TASK TO COMPLETE » Begin the copy at the line containing "This screenshot has" and end it at the final line of the material below, reproducing each line exactly, without images.

PROVIDED ENTRIES »
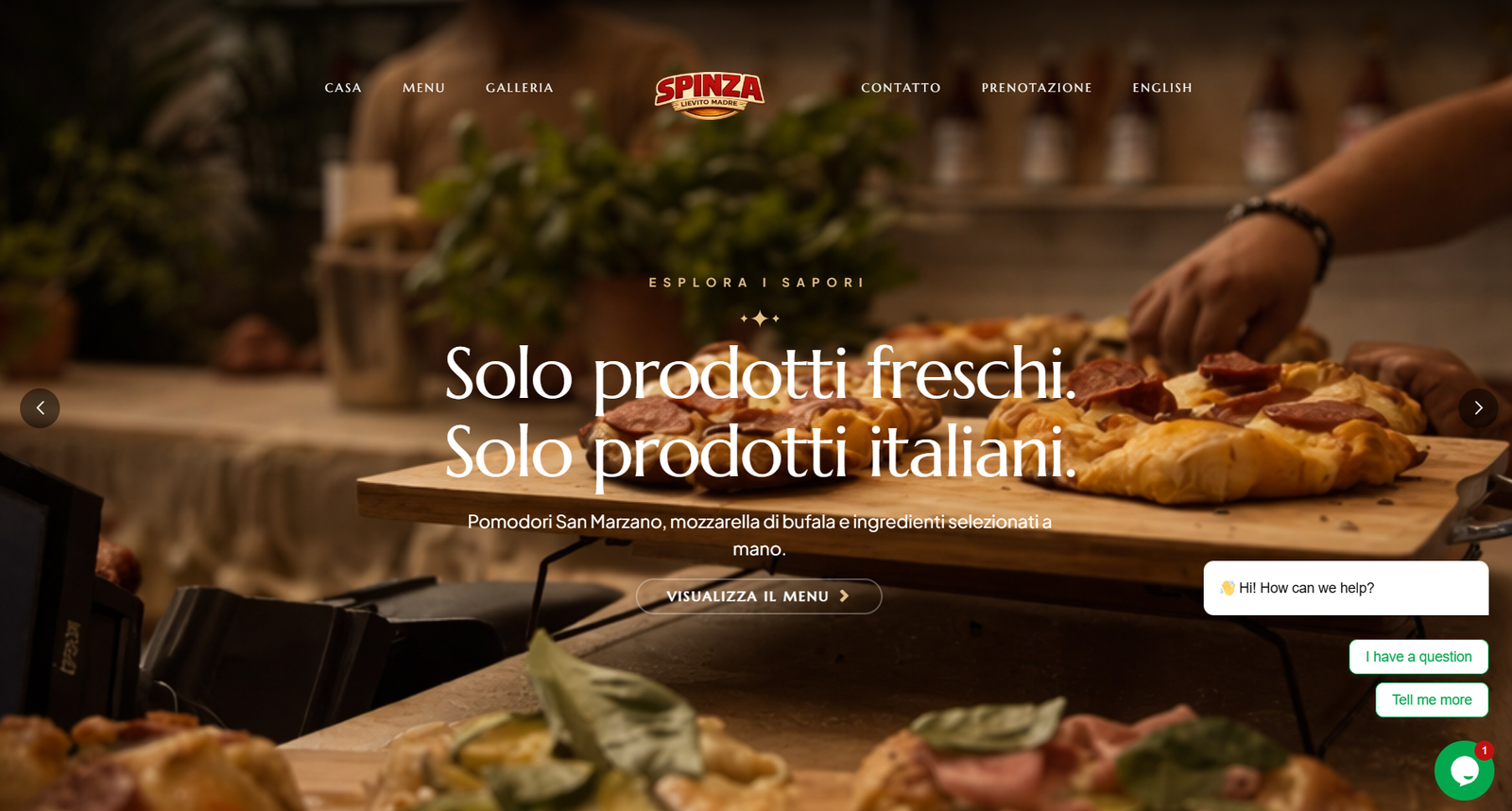Go to previous slide arrow

pyautogui.click(x=40, y=408)
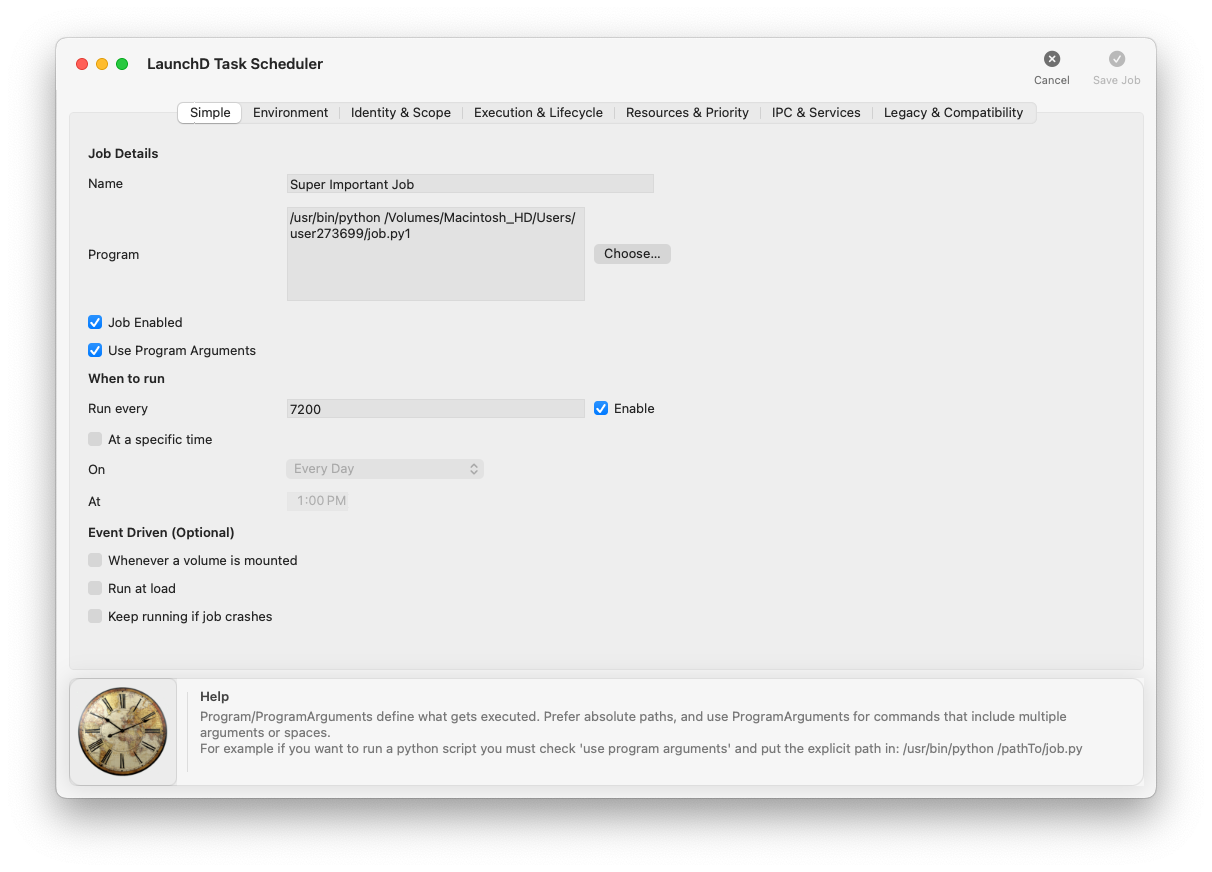Select the Execution & Lifecycle tab

click(538, 112)
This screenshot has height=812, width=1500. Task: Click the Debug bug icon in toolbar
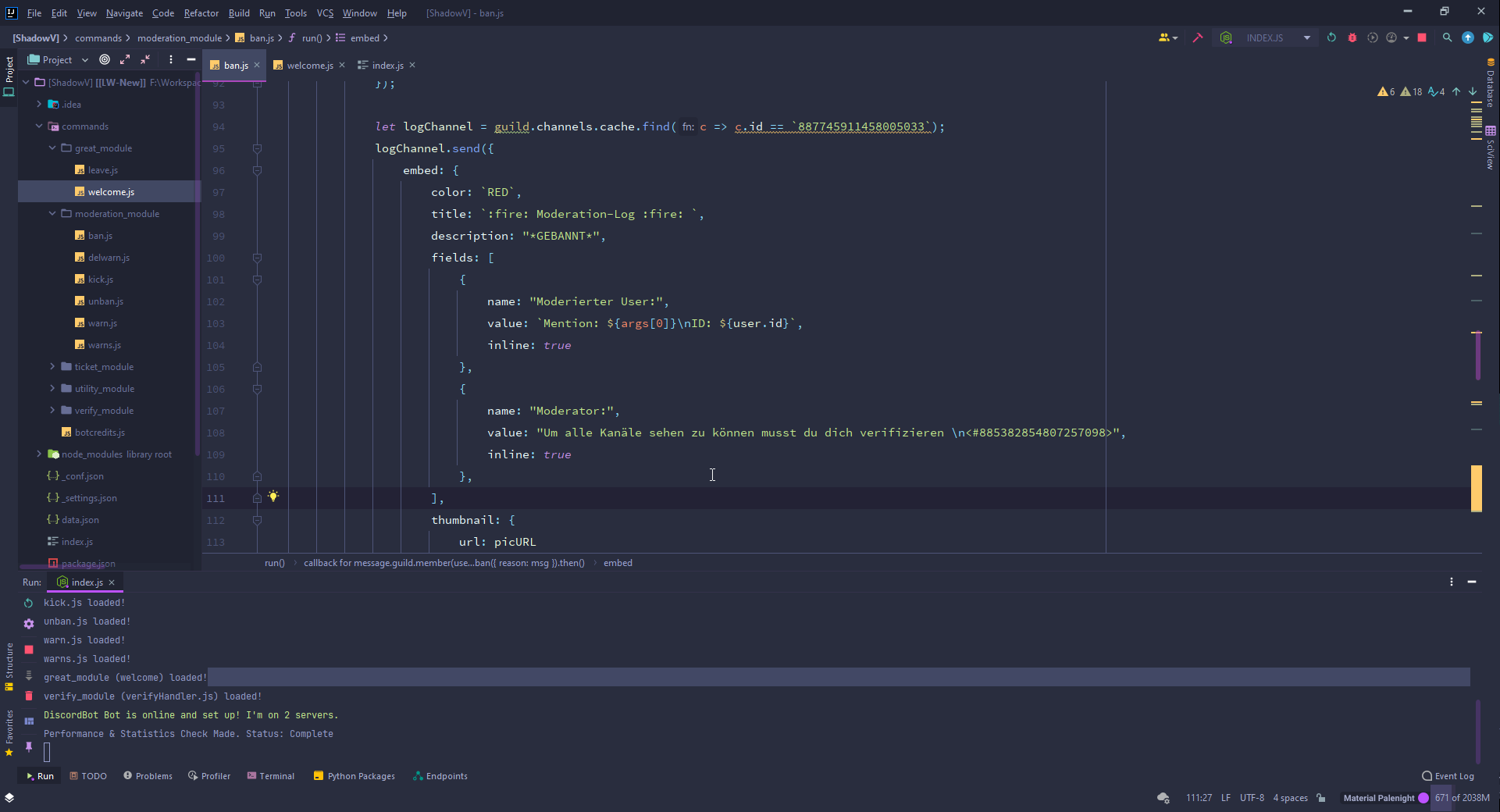point(1352,37)
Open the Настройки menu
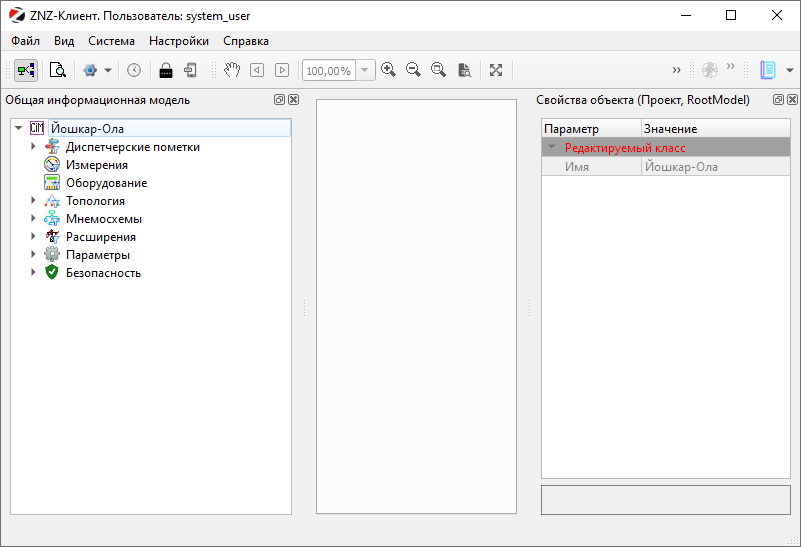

SOLUTION TO THIS PROBLEM »
This screenshot has height=812, width=1500. Task: Click the Debug bug icon in toolbar
point(1352,37)
Open the Настройки menu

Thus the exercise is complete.